WHAT YOU NEED TO DO
Give back the entire listing verbatim.
++++
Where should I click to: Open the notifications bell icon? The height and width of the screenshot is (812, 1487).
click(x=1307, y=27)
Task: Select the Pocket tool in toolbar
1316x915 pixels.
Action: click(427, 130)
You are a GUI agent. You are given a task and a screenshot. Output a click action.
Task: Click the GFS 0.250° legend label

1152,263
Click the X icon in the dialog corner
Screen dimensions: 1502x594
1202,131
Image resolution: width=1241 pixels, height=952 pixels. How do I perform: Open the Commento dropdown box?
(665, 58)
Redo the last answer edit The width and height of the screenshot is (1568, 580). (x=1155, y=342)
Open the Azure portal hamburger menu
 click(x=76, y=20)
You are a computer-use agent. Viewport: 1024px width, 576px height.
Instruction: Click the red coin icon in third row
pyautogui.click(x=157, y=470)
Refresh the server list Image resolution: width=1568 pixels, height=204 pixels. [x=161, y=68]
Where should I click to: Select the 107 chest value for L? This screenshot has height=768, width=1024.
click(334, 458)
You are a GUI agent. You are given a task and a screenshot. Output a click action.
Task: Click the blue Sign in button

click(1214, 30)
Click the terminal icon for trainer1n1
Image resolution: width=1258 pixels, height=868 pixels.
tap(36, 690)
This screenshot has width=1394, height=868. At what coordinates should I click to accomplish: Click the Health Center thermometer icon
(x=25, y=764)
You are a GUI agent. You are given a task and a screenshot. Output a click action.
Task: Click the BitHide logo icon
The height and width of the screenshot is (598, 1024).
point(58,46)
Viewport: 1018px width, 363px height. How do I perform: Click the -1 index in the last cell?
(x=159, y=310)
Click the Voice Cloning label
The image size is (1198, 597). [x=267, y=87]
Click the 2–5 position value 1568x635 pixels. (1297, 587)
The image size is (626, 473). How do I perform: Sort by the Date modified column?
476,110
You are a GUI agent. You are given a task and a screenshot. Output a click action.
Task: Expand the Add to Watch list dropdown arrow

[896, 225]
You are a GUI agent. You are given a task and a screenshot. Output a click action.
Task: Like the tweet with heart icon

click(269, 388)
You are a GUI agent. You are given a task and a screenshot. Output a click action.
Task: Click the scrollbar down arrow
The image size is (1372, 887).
++++
REPLY TO THE EXERCISE
Where should I click to: Open the notifications bell icon? The height and width of the screenshot is (812, 1487).
click(x=1307, y=27)
Task: Select the Pocket tool in toolbar
1316x915 pixels.
Action: click(427, 130)
You are a GUI agent. You are given a task and a screenshot. Output a click action.
Task: Click the GFS 0.250° legend label

1152,263
Click the X icon in the dialog corner
Screen dimensions: 1502x594
1202,131
Image resolution: width=1241 pixels, height=952 pixels. How do I perform: Open the Commento dropdown box?
(665, 58)
Redo the last answer edit The width and height of the screenshot is (1568, 580). (x=1155, y=342)
Open the Azure portal hamburger menu
 click(x=76, y=20)
You are a computer-use agent. Viewport: 1024px width, 576px height.
Instruction: Click the red coin icon in third row
pyautogui.click(x=157, y=470)
Refresh the server list Image resolution: width=1568 pixels, height=204 pixels. [x=161, y=68]
Where should I click to: Select the 107 chest value for L? This screenshot has height=768, width=1024.
click(334, 458)
You are a GUI agent. You are given a task and a screenshot. Output a click action.
Task: Click the blue Sign in button

click(1214, 30)
Click the terminal icon for trainer1n1
Image resolution: width=1258 pixels, height=868 pixels.
tap(36, 690)
This screenshot has width=1394, height=868. At what coordinates should I click to accomplish: Click the Health Center thermometer icon
(x=25, y=764)
You are a GUI agent. You are given a task and a screenshot. Output a click action.
Task: Click the BitHide logo icon
The height and width of the screenshot is (598, 1024).
point(58,46)
Viewport: 1018px width, 363px height. How do I perform: Click the -1 index in the last cell?
(x=159, y=310)
Click the Voice Cloning label
The image size is (1198, 597). [x=267, y=87]
Click the 2–5 position value 1568x635 pixels. (1297, 587)
The image size is (626, 473). How do I perform: Sort by the Date modified column?
476,110
You are a GUI agent. You are given a task and a screenshot. Output a click action.
Task: Expand the Add to Watch list dropdown arrow

[896, 225]
You are a GUI agent. You are given a task and a screenshot. Output a click action.
Task: Like the tweet with heart icon

click(269, 388)
You are a GUI agent. You are given a task and a screenshot. Output a click action.
Task: Click the scrollbar down arrow
The image size is (1372, 887).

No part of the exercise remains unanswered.